You can determine whether new video tracks show all keyframes, hide all keyframes, or show opacity handles, by default when they are created.
You can determine whether new audio tracks hide all keyframes, or show Clip Keyframes, Clip Volume, Track Keyframes, or Track Volume, by default when they are created.
For information about viewing and adjusting keyframes in video and audio tracks, see View keyframes and graphs.
In many cases, you want to create a sequence that matches the characteristics of the primary assets (clips) that you’ll be editing. You can create a sequence that matches the characteristics of an asset by dragging the asset to the New Item button at the bottom of the Project panel.

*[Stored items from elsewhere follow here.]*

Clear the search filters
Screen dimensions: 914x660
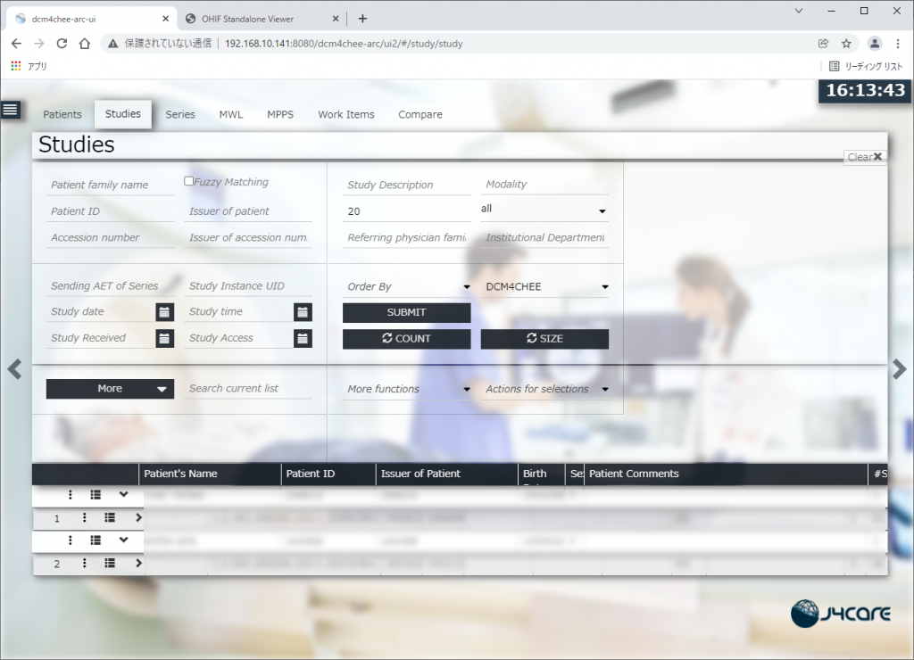tap(864, 157)
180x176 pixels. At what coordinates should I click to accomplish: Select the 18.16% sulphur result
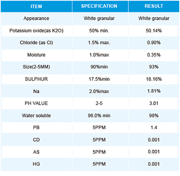pyautogui.click(x=154, y=79)
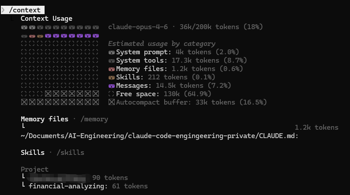Click the purple legend icon beside Messages
The width and height of the screenshot is (350, 195).
112,86
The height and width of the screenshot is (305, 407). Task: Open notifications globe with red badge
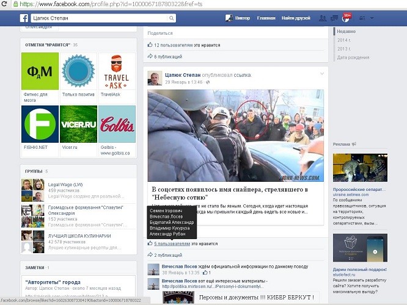coord(346,18)
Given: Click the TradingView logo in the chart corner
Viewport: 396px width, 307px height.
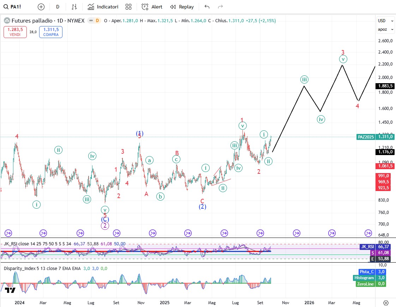Looking at the screenshot, I should 10,290.
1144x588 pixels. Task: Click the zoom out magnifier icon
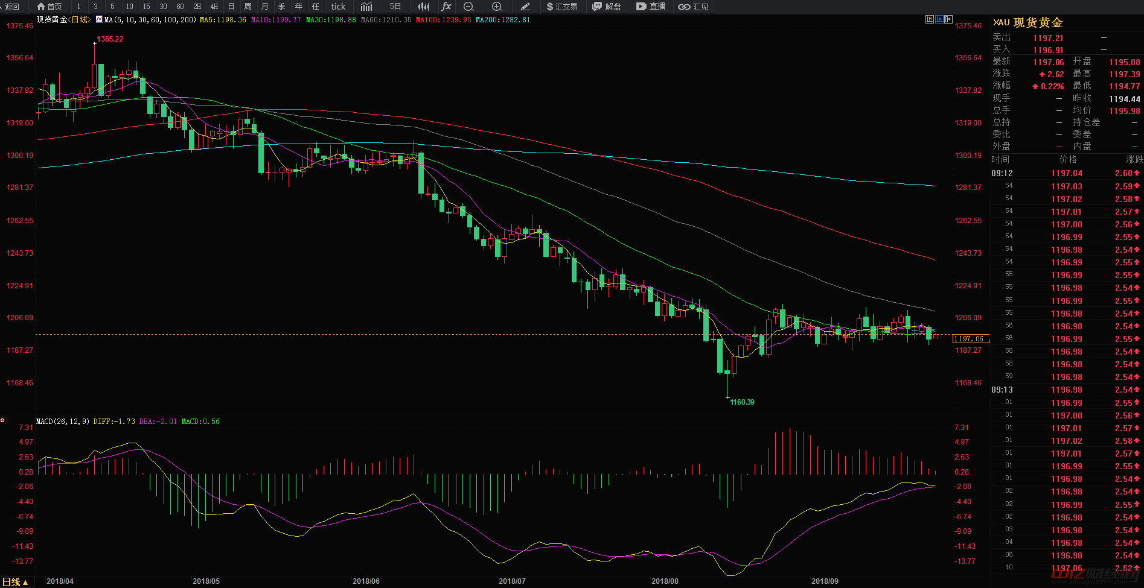pos(468,7)
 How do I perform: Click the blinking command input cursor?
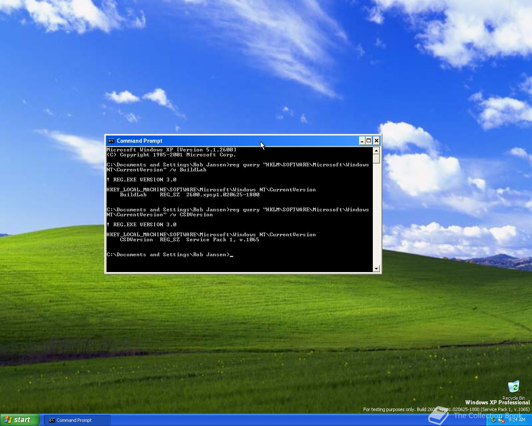click(x=232, y=255)
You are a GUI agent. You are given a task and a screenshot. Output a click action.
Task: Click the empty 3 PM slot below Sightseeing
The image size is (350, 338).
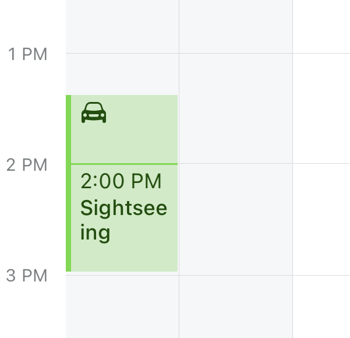[122, 307]
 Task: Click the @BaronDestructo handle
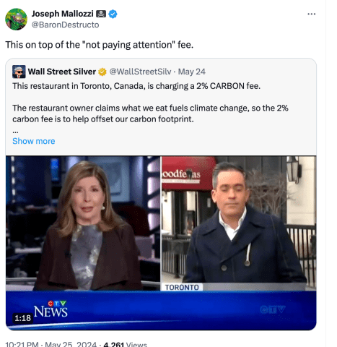tap(65, 25)
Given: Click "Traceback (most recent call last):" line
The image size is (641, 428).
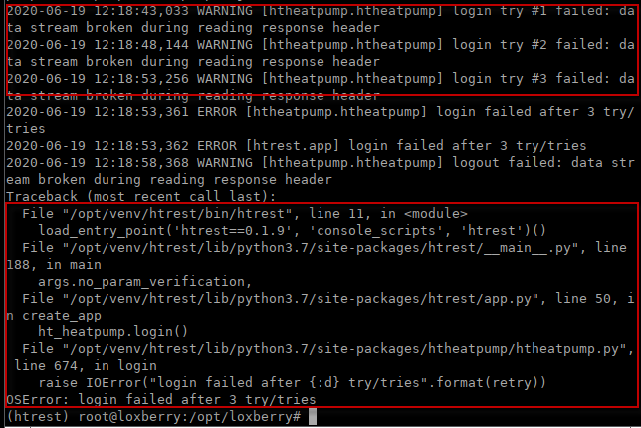Looking at the screenshot, I should pyautogui.click(x=140, y=196).
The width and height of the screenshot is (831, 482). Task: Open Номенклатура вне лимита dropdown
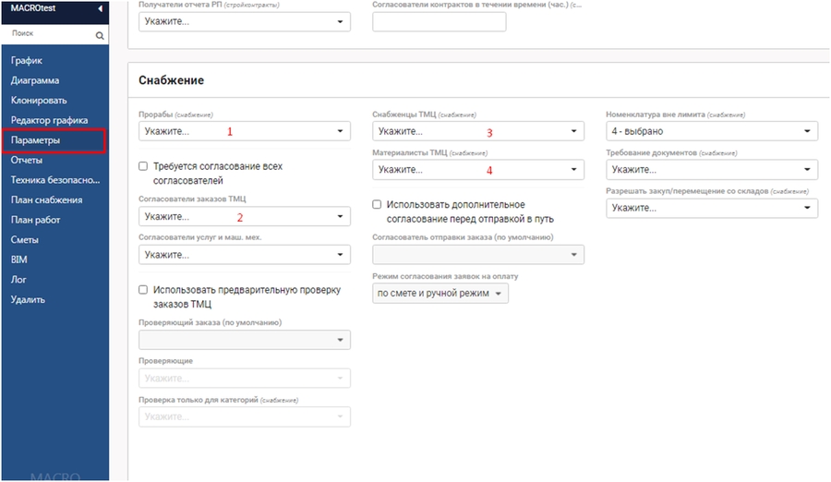[x=711, y=132]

You can also create a sequence by using a sequence preset. The sequence presets included with Premiere Pro include the correct settings for common types of assets. For example, if you have footage mostly in DV format, use a DV sequence preset.
If you plan to specify lower quality settings for output (such as streaming web video), don’t change your sequence settings. Instead, change your export settings later.
When all the parameters of your assets do not match all the settings of any preset, in the Sequence Presets tab of the New Sequence dialog box, do one of the following.
Select a preset with most settings matching the parameters of the assets you want to edit, then select the Settings tab, and customize the preset so that its settings match the asset parameters exactly.
Without selecting a preset, select the Settings tab of the New Preset dialog box. Select Custom from the Editing Mode menu, and customize the settings until they match the parameters of your assets.
If your computer has a capture card compatible with Premiere Pro, the Available Presets list shows presets optimized for the card, in some cases.
The sequence settings must be correct when you create the sequence. Once a sequence is created, some sequence settings, such as the timebase settings, are locked. This locking prevents unwanted inconsistencies that could result from changing sequence settings later.
When a merged clip is used to create a new Sequence from Clip, there may be empty stereo audio tracks, depending on the media format. You may delete these empty stereo audio tracks, if you wish.
If the attributes do not match, a Clip Mismatch Warning dialog box launches with the message, “The clips does not match the sequence settings. Change sequence to match the clip’s settings?” Do one of the following:
Choose Change Sequence Settings if you want to create a new sequence with attributes that match the clip. This technique is the one to do if you are creating a new sequence from scratch. If there are existing clips in the sequence, they will be conformed with the new sequence settings.
Choose Keep Sequence Settings if you want the clip to be conformed to play back in the existing sequence.
All sequence settings apply to the whole sequence, and most cannot be changed after a sequence is created.
When creating a sequence, you can select from among the standard sequence presets. Alternatively, you can customize a group of settings, and save the group in a custom sequence settings preset. If you want full control over almost all the sequence parameters, start a new sequence and customize its settings.
After you begin working in a sequence, you can review sequence settings, but you can change only a few of them. Choose Sequence > Sequence Settings to view the settings you can change.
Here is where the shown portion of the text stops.